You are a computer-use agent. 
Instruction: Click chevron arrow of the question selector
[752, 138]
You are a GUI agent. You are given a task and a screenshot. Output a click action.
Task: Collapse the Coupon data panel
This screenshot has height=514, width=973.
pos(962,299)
━━━━━━━━━━━━━━━━━━━━
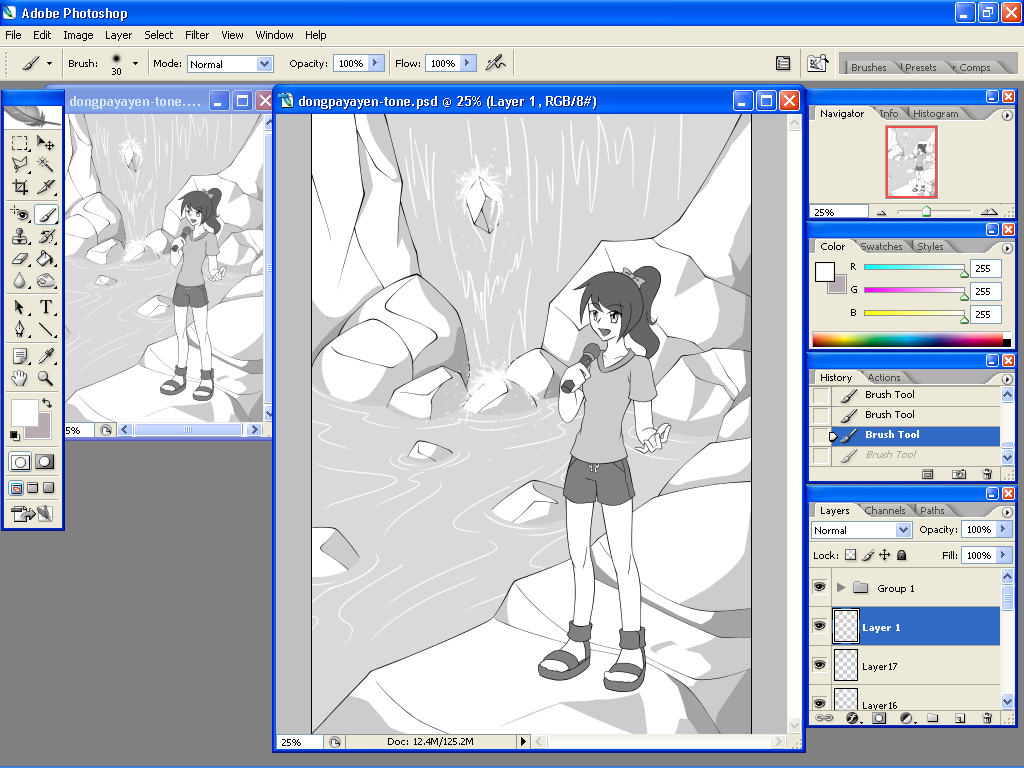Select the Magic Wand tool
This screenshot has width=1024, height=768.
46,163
━━━━━━━━━━━━━━━━━━━━
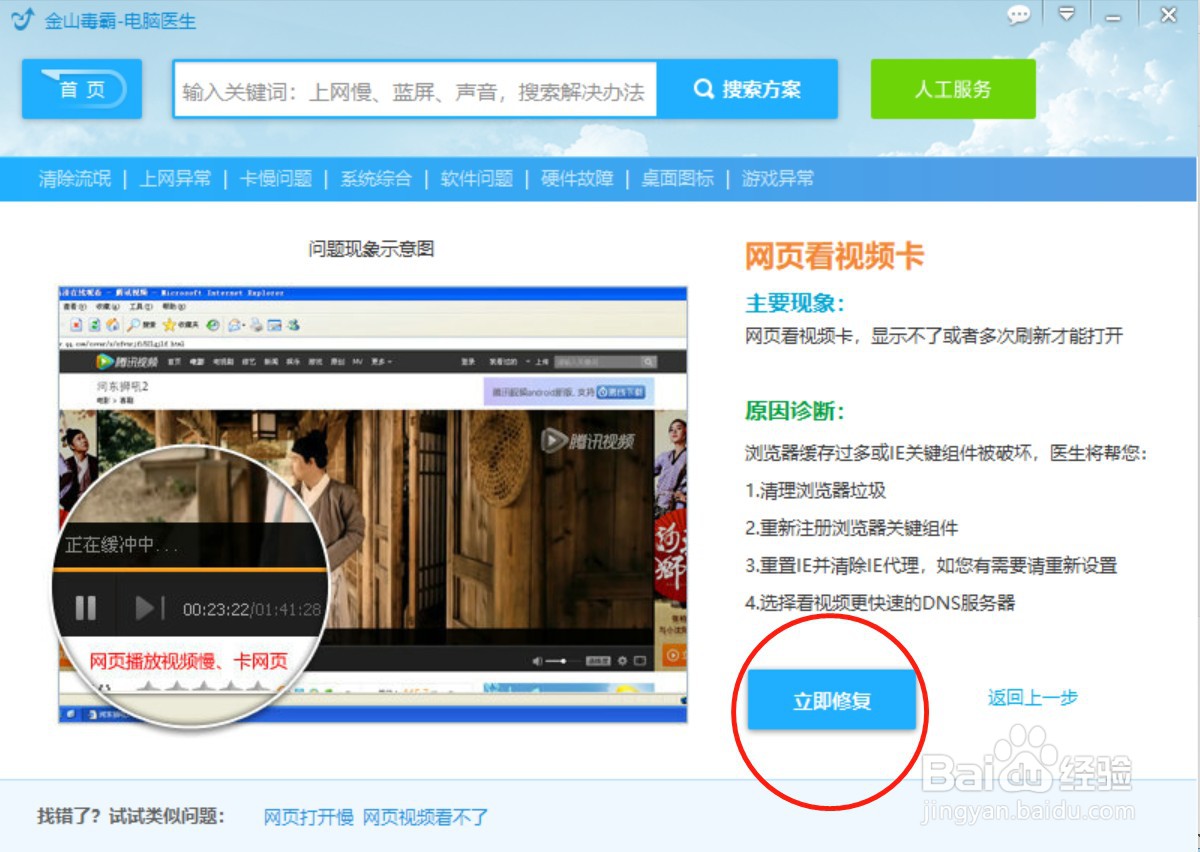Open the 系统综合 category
━━━━━━━━━━━━━━━━━━━━
**DESCRIPTION OF THE TASK:**
Please report every line in the entries above that holds the string "agent".

**TASK RESPONSE:**
You are a computer-use agent. 
You are a GUI agent. You are given a task and a screenshot. Output a click action.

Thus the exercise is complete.